Retype the listing below without changes, starting at the line that contains "This screenshot has height=840, width=1404." and ending at the last line of the listing, both included.

*** Data to use

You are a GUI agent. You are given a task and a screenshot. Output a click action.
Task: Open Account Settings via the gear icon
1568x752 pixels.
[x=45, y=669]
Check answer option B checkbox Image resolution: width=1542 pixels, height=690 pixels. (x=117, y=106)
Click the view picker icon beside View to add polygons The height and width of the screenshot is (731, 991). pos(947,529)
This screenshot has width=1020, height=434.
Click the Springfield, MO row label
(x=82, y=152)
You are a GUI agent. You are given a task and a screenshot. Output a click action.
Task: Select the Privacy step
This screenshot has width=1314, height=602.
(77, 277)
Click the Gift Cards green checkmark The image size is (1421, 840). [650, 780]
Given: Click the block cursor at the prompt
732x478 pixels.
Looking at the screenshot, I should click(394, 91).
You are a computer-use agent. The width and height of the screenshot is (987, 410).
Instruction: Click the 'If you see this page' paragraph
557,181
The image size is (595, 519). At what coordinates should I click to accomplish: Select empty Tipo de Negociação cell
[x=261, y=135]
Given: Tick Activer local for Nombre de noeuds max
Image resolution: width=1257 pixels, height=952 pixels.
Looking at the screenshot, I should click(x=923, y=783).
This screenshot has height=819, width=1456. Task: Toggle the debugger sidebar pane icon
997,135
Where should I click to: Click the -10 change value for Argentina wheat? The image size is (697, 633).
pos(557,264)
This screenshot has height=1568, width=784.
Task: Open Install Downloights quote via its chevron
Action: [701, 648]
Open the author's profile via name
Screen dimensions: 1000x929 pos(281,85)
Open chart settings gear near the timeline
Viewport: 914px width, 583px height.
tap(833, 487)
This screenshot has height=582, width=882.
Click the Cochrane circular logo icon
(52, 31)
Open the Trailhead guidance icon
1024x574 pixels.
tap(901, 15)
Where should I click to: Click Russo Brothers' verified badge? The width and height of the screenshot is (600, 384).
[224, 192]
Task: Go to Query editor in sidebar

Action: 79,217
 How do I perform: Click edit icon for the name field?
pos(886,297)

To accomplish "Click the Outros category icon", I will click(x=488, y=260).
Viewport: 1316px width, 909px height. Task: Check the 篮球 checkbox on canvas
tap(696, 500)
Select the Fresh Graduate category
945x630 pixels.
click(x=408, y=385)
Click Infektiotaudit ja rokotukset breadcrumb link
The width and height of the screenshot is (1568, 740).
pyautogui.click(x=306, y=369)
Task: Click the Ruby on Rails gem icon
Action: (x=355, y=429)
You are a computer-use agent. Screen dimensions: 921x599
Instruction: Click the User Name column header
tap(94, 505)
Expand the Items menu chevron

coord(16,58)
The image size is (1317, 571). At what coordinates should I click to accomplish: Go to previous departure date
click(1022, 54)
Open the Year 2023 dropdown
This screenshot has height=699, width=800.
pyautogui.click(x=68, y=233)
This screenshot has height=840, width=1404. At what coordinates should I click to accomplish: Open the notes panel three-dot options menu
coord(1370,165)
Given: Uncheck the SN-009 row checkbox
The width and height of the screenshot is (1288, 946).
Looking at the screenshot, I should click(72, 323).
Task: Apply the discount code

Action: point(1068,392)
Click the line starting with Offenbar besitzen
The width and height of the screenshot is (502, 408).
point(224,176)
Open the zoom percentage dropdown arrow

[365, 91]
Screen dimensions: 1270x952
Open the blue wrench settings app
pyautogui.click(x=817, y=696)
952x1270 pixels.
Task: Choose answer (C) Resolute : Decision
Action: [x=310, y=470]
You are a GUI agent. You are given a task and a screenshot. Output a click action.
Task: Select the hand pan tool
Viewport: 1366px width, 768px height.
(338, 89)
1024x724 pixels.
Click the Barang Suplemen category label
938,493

******

Response to this task:
This screenshot has height=840, width=1404. At what coordinates should I click to accomplish: Open the notes panel three-dot options menu
coord(1370,165)
Given: Uncheck the SN-009 row checkbox
The width and height of the screenshot is (1288, 946).
Looking at the screenshot, I should click(72, 323).
Task: Apply the discount code

Action: point(1068,392)
Click the line starting with Offenbar besitzen
The width and height of the screenshot is (502, 408).
point(224,176)
Open the zoom percentage dropdown arrow

[365, 91]
Screen dimensions: 1270x952
Open the blue wrench settings app
pyautogui.click(x=817, y=696)
952x1270 pixels.
Task: Choose answer (C) Resolute : Decision
Action: [x=310, y=470]
You are a GUI agent. You are given a task and a screenshot. Output a click action.
Task: Select the hand pan tool
Viewport: 1366px width, 768px height.
(338, 89)
1024x724 pixels.
Click the Barang Suplemen category label
938,493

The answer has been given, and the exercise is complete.